### WORK REQUIRED
In the entries that follow, say how many lines contain the string "arrow". Give no other words.

==== EXERCISE INPUT ====

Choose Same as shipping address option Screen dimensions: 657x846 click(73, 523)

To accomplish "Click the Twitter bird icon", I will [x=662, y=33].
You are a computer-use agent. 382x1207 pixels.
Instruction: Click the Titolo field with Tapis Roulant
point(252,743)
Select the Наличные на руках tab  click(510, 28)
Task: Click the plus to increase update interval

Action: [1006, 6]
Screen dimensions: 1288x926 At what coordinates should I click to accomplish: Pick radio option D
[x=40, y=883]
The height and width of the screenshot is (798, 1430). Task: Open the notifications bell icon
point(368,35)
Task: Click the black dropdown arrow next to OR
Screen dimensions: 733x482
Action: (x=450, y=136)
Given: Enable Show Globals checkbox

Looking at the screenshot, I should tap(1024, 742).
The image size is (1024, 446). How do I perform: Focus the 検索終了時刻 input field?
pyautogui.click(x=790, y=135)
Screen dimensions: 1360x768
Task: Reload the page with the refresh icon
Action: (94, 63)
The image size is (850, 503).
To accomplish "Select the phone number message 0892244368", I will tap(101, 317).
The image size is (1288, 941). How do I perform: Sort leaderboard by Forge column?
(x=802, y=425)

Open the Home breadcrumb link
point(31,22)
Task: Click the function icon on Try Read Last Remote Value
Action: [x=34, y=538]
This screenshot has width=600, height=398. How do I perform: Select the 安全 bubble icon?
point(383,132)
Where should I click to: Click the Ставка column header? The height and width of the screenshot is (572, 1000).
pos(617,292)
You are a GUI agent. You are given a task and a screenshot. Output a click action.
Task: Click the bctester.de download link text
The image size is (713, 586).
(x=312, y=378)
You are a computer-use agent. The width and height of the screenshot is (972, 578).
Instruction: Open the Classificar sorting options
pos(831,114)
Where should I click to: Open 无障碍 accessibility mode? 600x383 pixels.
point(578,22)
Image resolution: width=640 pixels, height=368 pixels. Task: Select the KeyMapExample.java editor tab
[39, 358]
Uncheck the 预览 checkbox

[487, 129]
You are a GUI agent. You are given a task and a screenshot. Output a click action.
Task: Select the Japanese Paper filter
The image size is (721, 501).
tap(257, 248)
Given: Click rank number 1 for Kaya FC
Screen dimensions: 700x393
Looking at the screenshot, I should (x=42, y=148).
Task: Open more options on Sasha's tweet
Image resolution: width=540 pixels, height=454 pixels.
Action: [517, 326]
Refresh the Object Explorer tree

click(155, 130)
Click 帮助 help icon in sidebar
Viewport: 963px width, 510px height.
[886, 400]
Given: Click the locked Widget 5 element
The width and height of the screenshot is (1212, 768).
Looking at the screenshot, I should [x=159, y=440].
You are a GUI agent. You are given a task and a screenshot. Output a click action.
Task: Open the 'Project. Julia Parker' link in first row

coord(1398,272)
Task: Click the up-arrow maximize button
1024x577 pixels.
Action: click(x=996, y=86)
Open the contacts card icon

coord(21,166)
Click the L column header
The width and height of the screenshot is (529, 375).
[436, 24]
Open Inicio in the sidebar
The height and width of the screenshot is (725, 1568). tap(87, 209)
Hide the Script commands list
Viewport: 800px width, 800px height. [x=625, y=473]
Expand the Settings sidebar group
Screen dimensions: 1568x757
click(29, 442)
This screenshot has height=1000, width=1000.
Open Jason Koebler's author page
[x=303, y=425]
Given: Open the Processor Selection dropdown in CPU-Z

====

### TASK OUTPUT
2